What are embeddings?

  • Read the guide from OpenAI
  • Literal: Embedding something turns it from image/text/audio into a list of numbers. 🖼️ or 📄 => [1.2, 2.1, ....]. This process makes documents "understandable" to a machine learning model.
  • By analogy: An embedding represents the essence of a document. This enables documents and queries with the same essence to be "near" each other and therefore easy to find.
  • Technical: An embedding is the latent-space position of a document at a layer of a deep neural network.
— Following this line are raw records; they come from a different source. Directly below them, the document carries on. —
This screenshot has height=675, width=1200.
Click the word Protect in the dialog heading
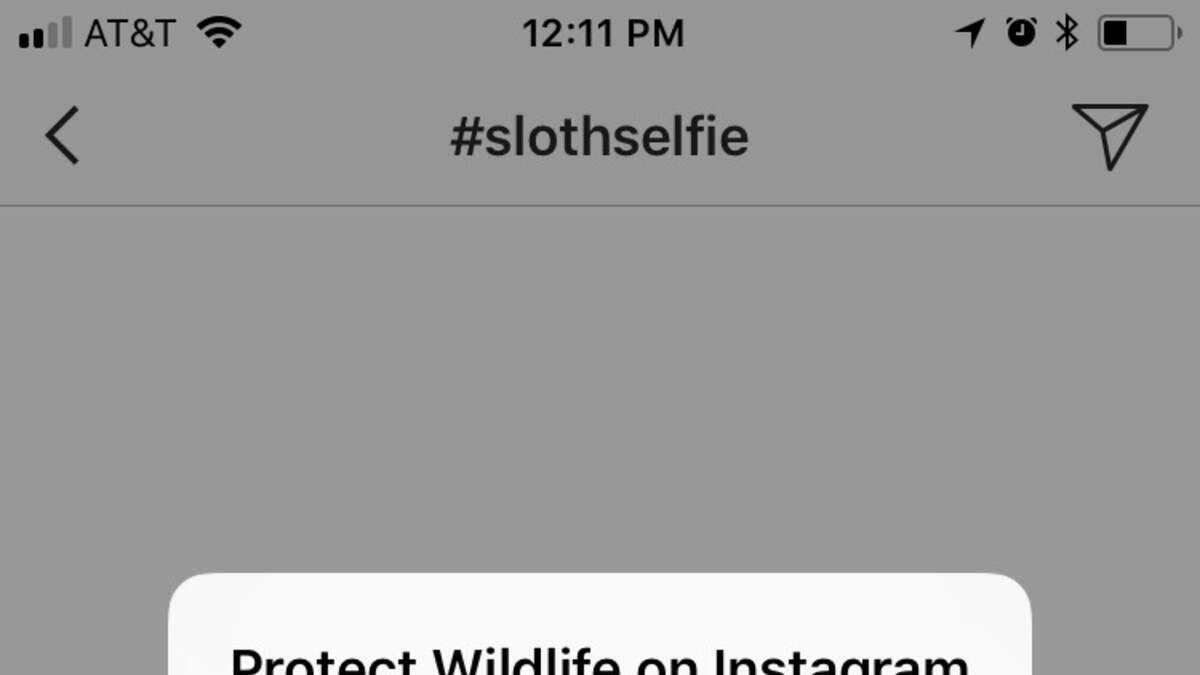pyautogui.click(x=323, y=660)
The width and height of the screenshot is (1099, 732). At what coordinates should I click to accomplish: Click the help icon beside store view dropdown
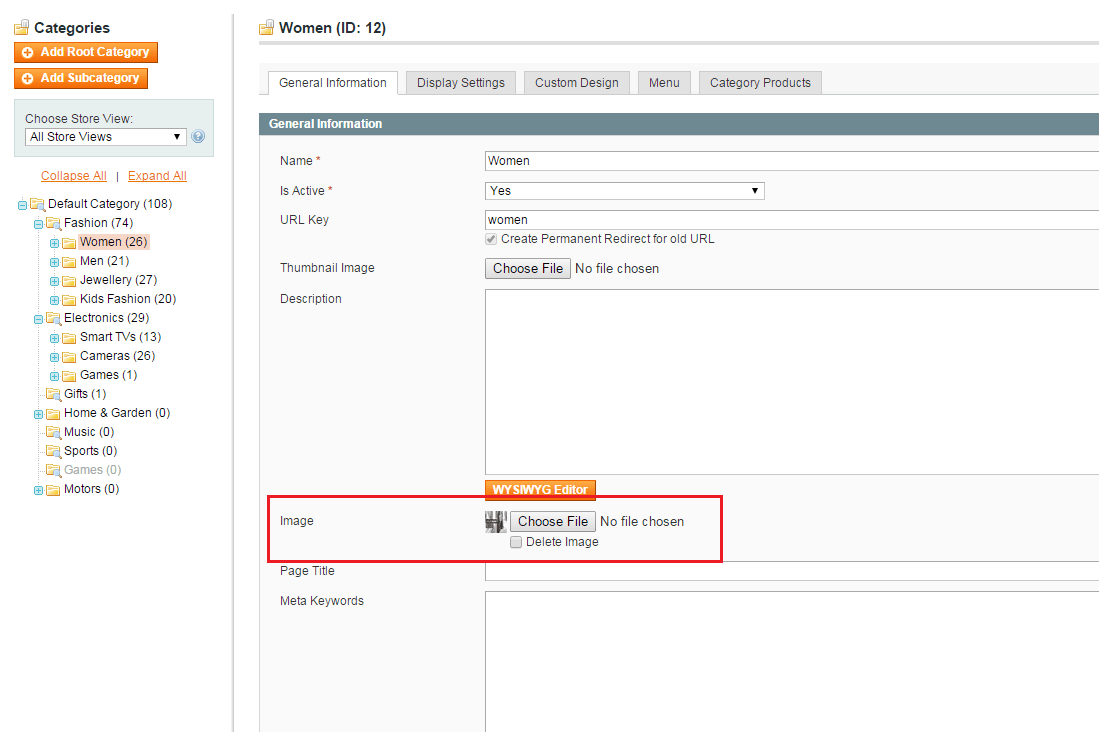point(198,137)
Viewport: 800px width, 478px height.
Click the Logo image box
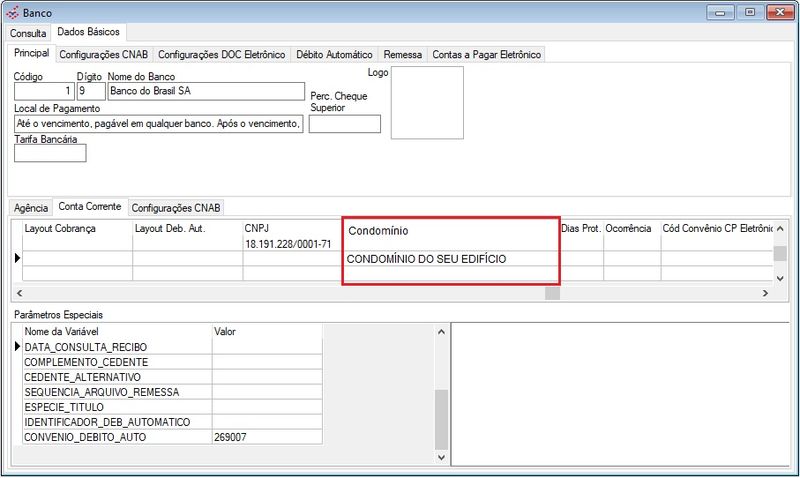click(x=427, y=102)

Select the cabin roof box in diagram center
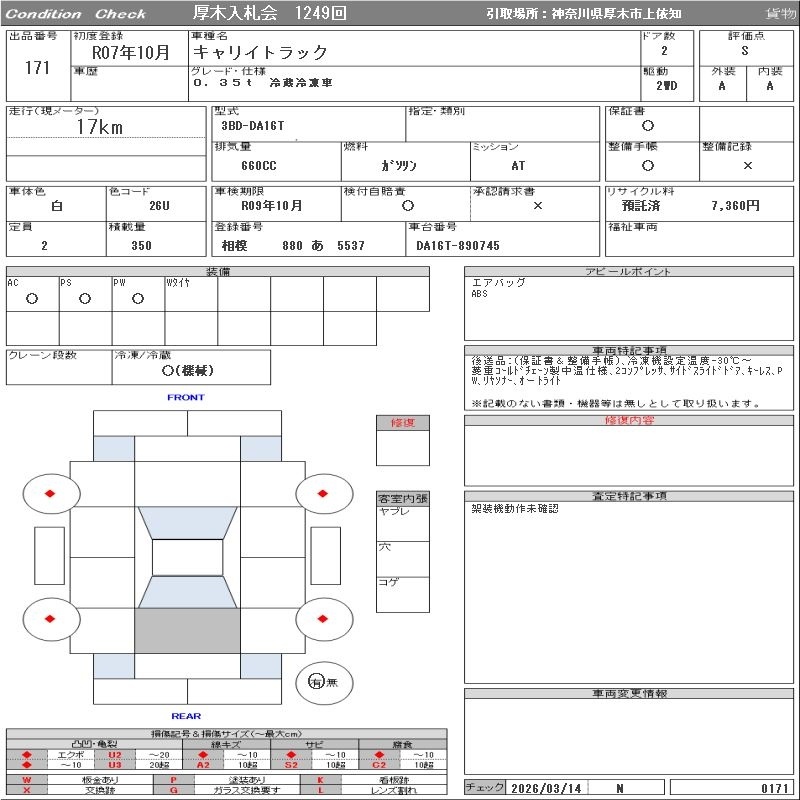click(x=187, y=558)
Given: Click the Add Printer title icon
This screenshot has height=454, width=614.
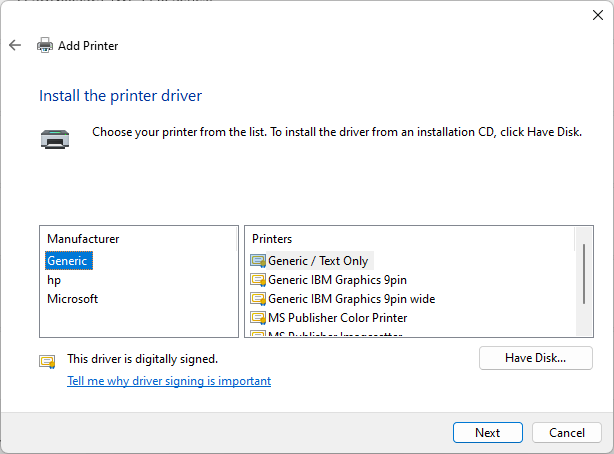Looking at the screenshot, I should 45,45.
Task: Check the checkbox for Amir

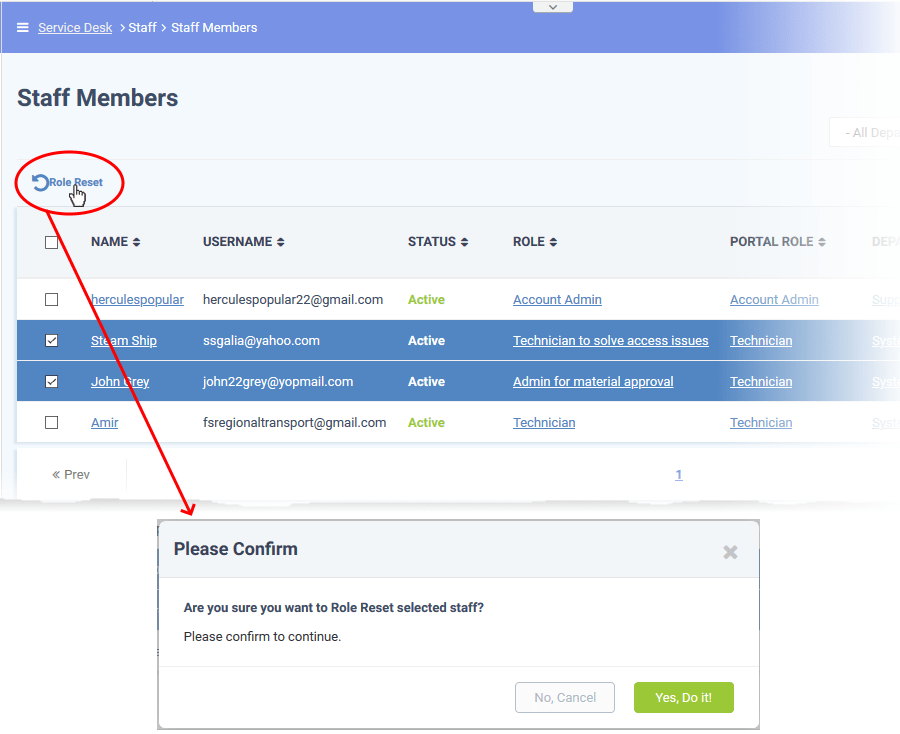Action: (x=52, y=422)
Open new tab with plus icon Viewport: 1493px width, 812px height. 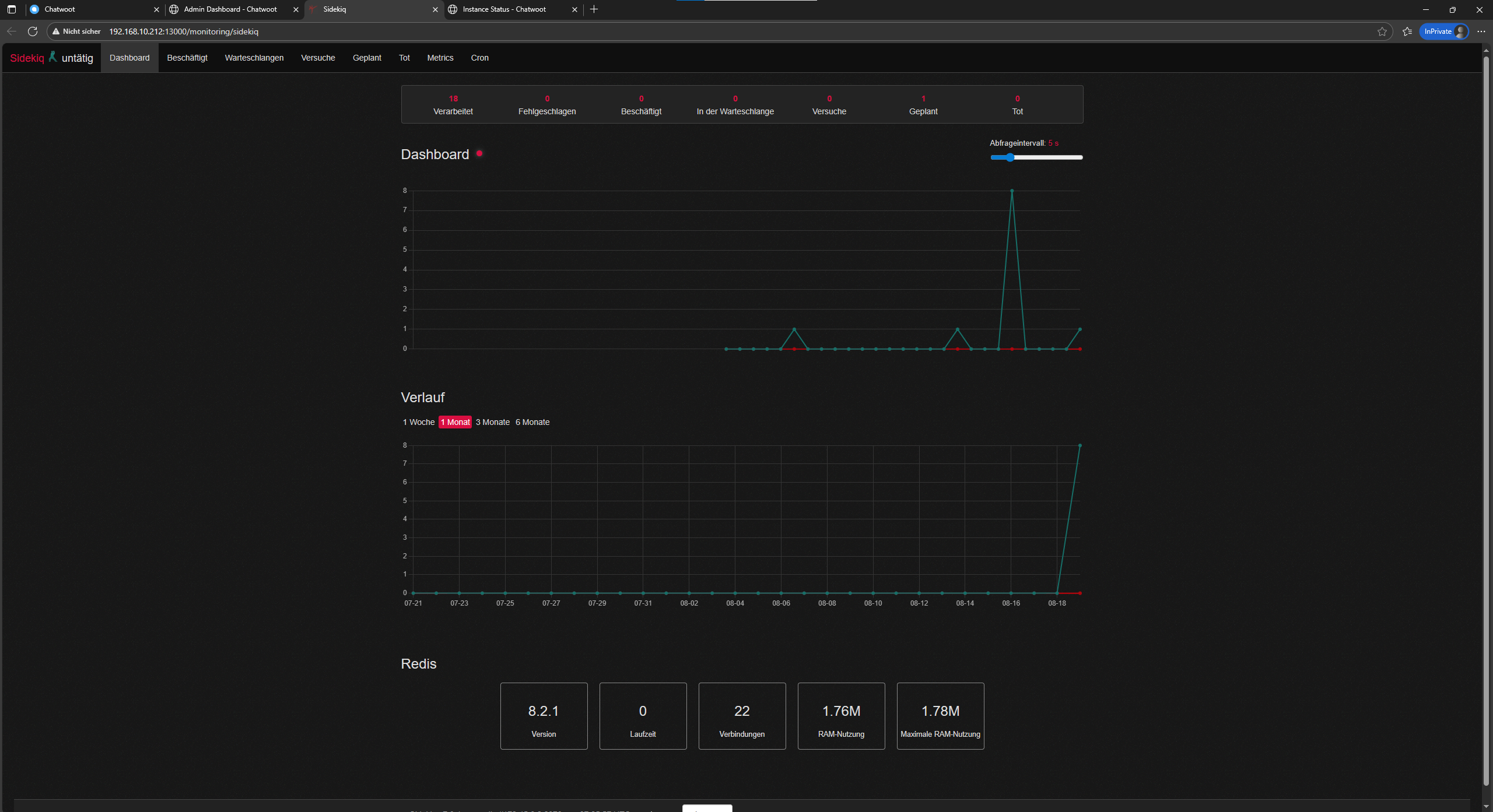click(594, 9)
For models trained specifically to embed data, this is the last layer.
  • A small example: If you search your photos for "famous bridge in San Francisco". By embedding this query and comparing it to the embeddings of your photos and their metadata - it should return photos of the Golden Gate Bridge.

Embeddings databases (also known as vector databases) store embeddings and allow you to search by nearest neighbors rather than by substrings like a traditional database. By default, Chroma uses Sentence Transformers to embed for you but you can also use OpenAI embeddings, Cohere (multilingual) embeddings, or your own.

Get involved

Chroma is a rapidly developing project. We welcome PR contributors and ideas for how to improve the project.

Release Cadence We currently release new tagged versions of the pypi and npm packages on Mondays. Hotfixes go out at any time during the week.